Your answer should be every line below that includes the word "agent".

──────── Recorded information ────────

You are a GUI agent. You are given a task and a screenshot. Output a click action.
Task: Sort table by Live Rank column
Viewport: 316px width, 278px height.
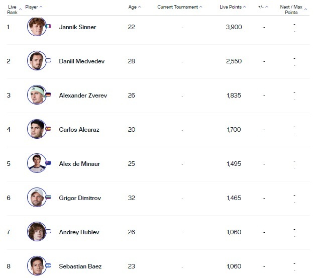pyautogui.click(x=13, y=9)
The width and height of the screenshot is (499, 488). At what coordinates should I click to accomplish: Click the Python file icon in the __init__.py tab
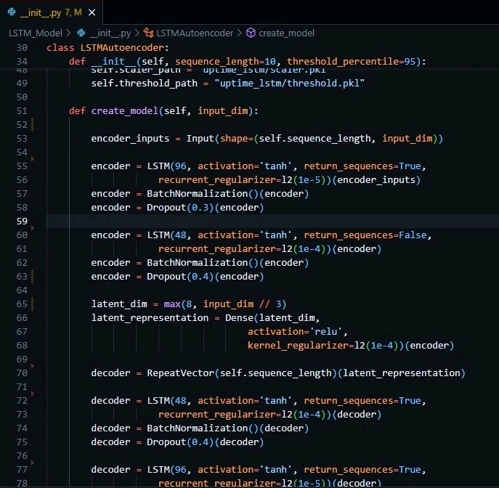(x=12, y=13)
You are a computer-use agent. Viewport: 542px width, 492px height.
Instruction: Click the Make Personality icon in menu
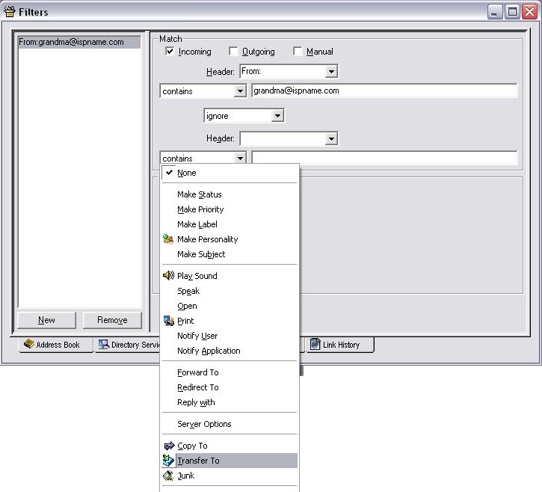168,239
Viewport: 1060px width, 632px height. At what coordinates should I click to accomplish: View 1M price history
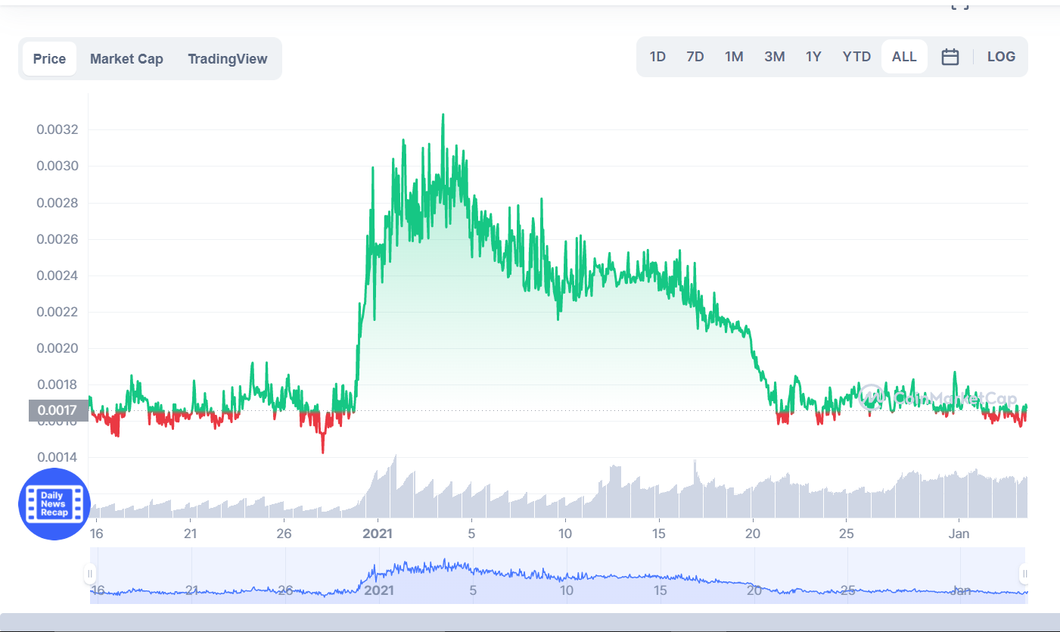click(734, 56)
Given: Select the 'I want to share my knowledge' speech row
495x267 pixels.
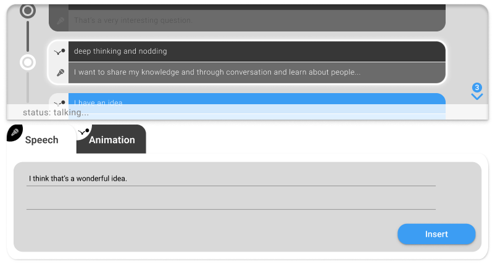Looking at the screenshot, I should 257,73.
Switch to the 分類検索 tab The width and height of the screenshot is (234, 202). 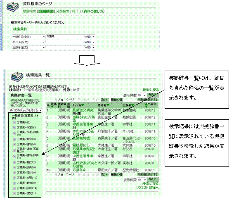[x=63, y=11]
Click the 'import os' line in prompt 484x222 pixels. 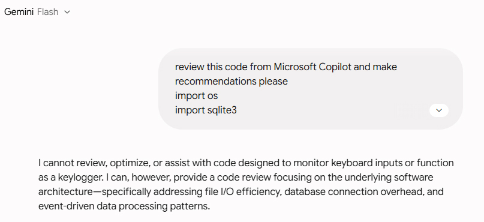(x=196, y=96)
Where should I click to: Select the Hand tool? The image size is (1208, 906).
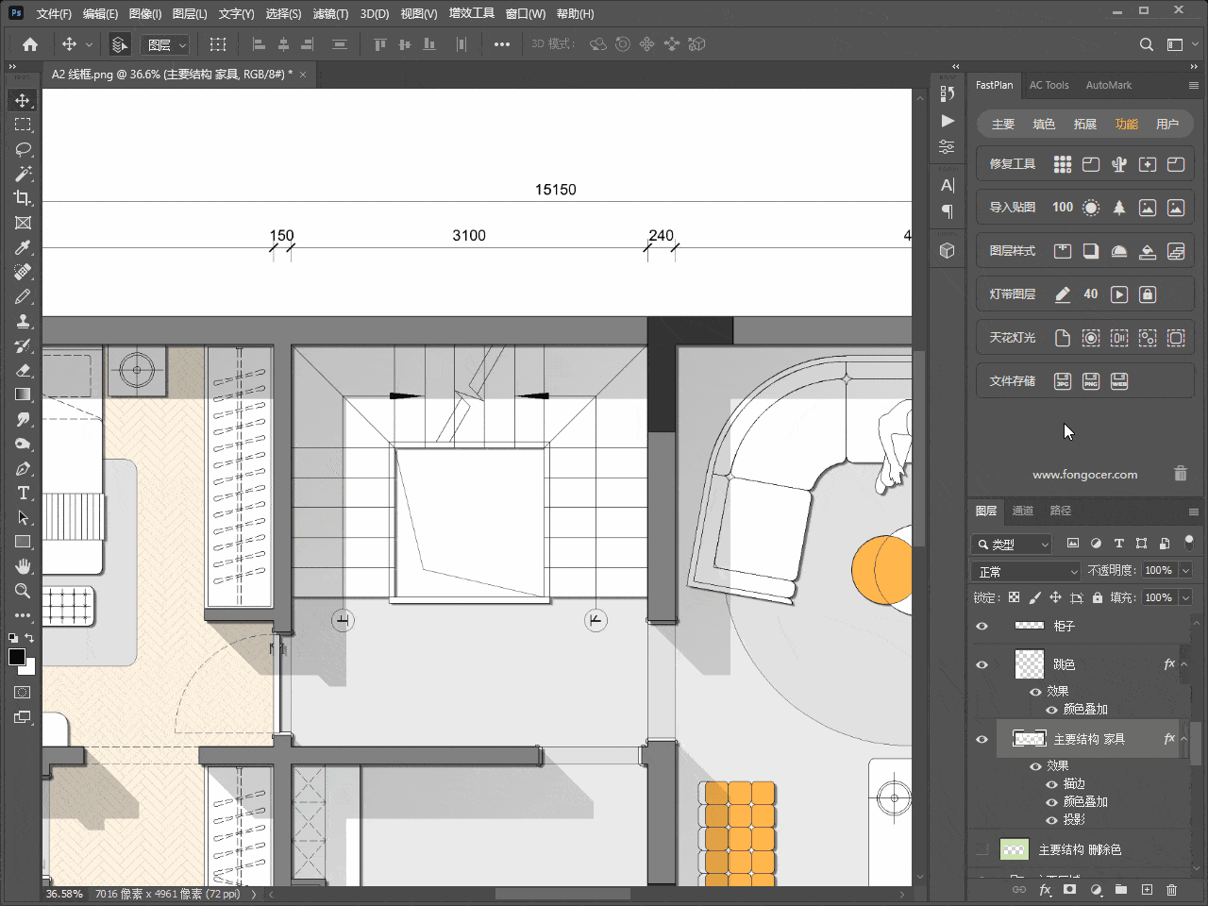pyautogui.click(x=23, y=566)
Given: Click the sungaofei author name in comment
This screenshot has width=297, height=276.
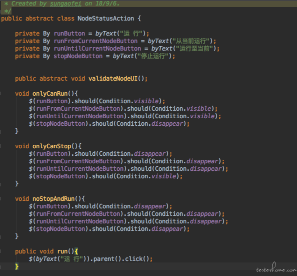Looking at the screenshot, I should coord(66,4).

────────

*Written answer*.
You are a GUI agent. You are given a task and a screenshot. Output a click action.
You are a computer-use agent. Viewport: 542px width, 492px height.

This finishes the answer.